Source extract:
────
# K9Kennelstore.com



## J. Walker (Feb 21, 2009)

Has anyone had any experience with the company and their products?


----------



## BlaineT (Jul 17, 2010)

I have 16 runs of the pro model around 2 years old. I like the kennels. I didn't like the customer service. They sent wrong parts for assembly and made a pretty big deal about getting the correct hardware after spending a lot of money on kennels that I couldnt use without the hardware.


----------



## mizzippi jb (Jan 22, 2014)

BlaineT said:


> I have 16 runs of the pro model around 2 years old. I like the kennels. I didn't like the customer service. They sent wrong parts for assembly and made a pretty big deal about getting the correct hardware after spending a lot of money on kennels that I couldnt use without the hardware.


Your patchwork concrete looks pretty good....in spots.


----------



## J. Walker (Feb 21, 2009)

One thing I didn't like in what I saw is that the corners are held together with pins. Anybody who wants a free dog could lift out a couple of pins and be on his way with his new retriever.


----------



## Final Flight Retrievers (Jan 23, 2010)

I have 10 of their pro model kennels and they are just OK
I too had an issue when ordering, they shipped wrong size panels, had a hard time getting them to correct their mistake
customer service people are very rude !!!!!!!! 
would not recommend them for anything !!!!!!!!!!!


----------



## BlaineT (Jul 17, 2010)

Final Flight Retrievers said:


> I have 10 of their pro model kennels and they are just OK
> I too had an issue when ordering, they shipped wrong size panels, had a hard time getting them to correct their mistake
> customer service people are very rude !!!!!!!!
> would not recommend them for anything !!!!!!!!!!!


Exactly where I stand.


----------



## J. Walker (Feb 21, 2009)

Thanks for the feedback. It sounds like it's a frustrating company to work with.


----------
────
Provided information:
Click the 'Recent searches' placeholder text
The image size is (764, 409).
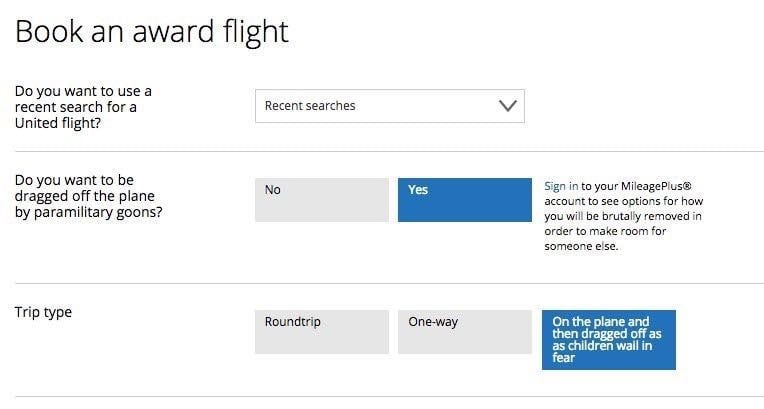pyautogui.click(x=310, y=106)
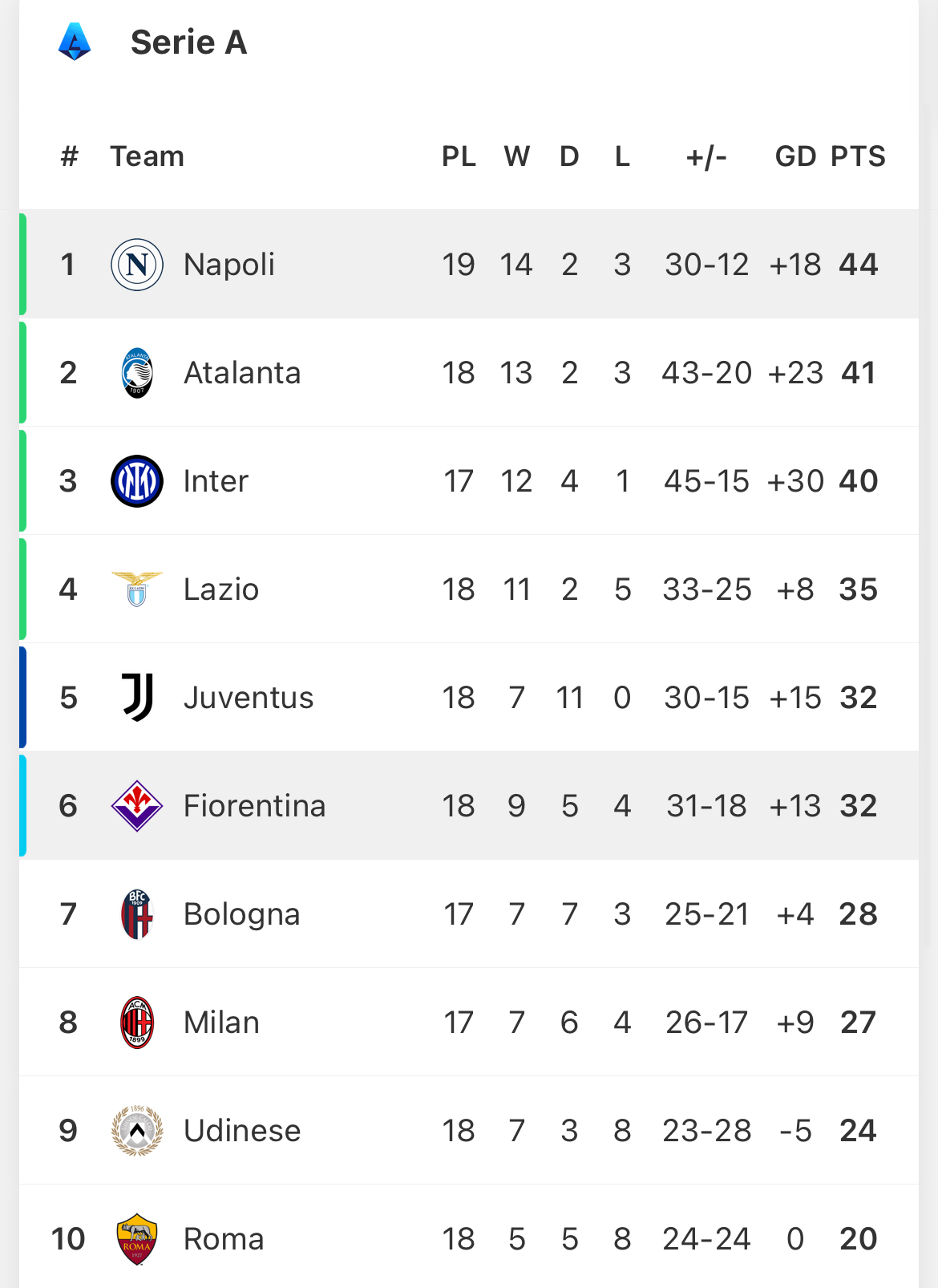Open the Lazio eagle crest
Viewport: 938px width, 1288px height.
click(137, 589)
────
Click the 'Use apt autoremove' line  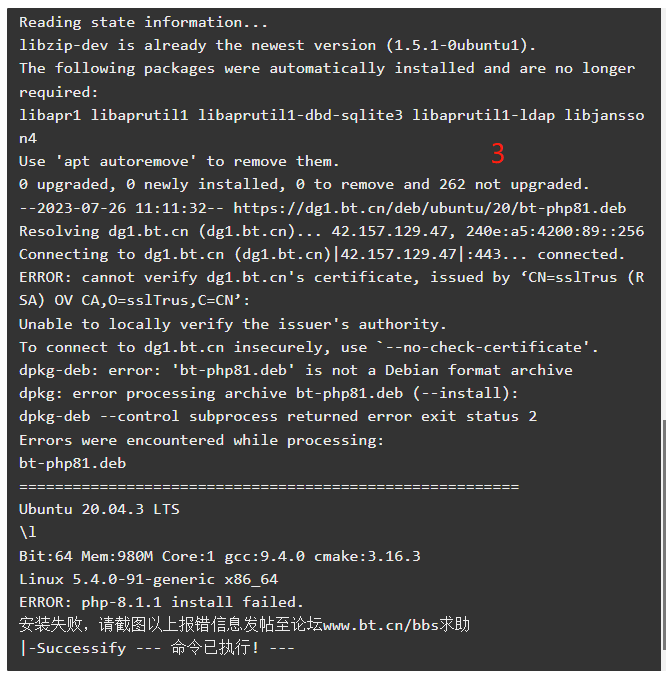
────
Problem description: In the K9Kennelstore.com forum thread, what does J. Walker say holds the kennel corners together? The entries aren't needed for anything here.

Response to this exercise: Pins.